Como en una película: En mitad de la noche

Los pastores de Belén que cuidaban de sus rebaños y dormían al raso fueron los primeros en recibir el anuncio del ángel y en ver y adorar al Hijo de Dios en la tierra.

Cuenta san Lucas que el día en que nació Jesús «había unos pastores por aquellos contornos, que dormían al raso y vigilaban por turno su rebaño durante la noche» (Lc 2,8). Poco sabemos de estos personajes. Desconocemos sus nombres y tampoco estamos seguros de cuántos eran, aunque no debían de ser muchos. Belén no era un pueblo muy grande y no parece que la comarca custodiara grandes rebaños de ovejas. Hoy en día un solo pastor es capaz de tener a su cuidado más de cien ovejas, por lo que podemos imaginarnos que se trataba de un grupo más bien pequeño.

Al llegar el cansancio

Cuando nació Jesús la gente estaba retirada en sus casas, cenando o descansando. Los pastores, en cambio, vigilaban el rebaño por turnos. Por eso los encontró el ángel: porque estaban trabajando. Era un trabajo muy pobre y probablemente no muy bien considerado en la sociedad de su tiempo. Es más, quien trabaja por la noche muchas veces es porque no tiene más remedio. La experiencia de los pastores enseña que el Señor puede venir cuando se está más cansado, o cuando se hace un trabajo menos relevante, sin brillo alguno. Lo mismo ocurriría años después, cuando Jesús llamó a algunos de sus apóstoles después de haber fracasado en la pesca nocturna. Y es que para un hijo de Dios, la fatiga y la contradicción pueden ser compañeras de camino:

Al considerar la hermosura, la grandeza y la eficacia de la tarea apostólica, aseguras que llega a dolerte la cabeza, pensando en el camino que queda por recorrer –¡cuántas almas esperan!–; y te sientes felicísimo, ofreciéndote a Jesús por esclavo suyo. Tienes ansias de Cruz y de dolor y de Amor y de almas. Sin querer, en movimiento instintivo –que es Amor–, extiendes los brazos y abres las palmas, para que te cosa a su Cruz bendita: para ser su esclavo –"serviam!"–, que es reinar [1] .
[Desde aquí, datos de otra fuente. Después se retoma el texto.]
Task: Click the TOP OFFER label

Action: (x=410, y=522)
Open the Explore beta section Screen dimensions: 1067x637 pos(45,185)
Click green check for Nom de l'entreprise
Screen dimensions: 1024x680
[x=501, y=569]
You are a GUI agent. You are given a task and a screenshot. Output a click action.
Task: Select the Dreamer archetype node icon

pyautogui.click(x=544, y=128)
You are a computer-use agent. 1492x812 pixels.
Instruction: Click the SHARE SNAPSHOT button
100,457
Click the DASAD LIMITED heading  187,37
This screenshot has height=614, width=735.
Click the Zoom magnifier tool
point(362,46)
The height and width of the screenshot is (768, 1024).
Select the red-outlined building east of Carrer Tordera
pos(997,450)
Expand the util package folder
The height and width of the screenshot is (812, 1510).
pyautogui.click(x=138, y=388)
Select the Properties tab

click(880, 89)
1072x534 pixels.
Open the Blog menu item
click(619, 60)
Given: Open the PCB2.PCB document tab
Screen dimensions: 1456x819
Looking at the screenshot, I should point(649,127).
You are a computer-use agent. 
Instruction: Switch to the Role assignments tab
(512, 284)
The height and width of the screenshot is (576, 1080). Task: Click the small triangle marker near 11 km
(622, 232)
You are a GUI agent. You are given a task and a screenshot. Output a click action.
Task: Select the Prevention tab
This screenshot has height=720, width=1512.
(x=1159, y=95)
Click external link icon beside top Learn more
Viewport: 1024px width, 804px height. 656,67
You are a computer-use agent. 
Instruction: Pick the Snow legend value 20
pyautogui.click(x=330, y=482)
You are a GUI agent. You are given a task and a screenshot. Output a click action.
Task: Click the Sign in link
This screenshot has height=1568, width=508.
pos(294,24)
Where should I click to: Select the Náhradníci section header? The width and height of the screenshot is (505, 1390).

Los pastores no tenían ni siquiera un lugar donde descansar, «dormían al raso» (Lc 2,8), dice san Lucas. Y quizás también por eso los encontró el ángel. No tuvo que dar muchas vueltas ni llamar a una puerta. Los pastores estaban ahí, disponibles, cuando todos los demás dormían, cuando muchos pensaban que aquella jornada había ya concluido.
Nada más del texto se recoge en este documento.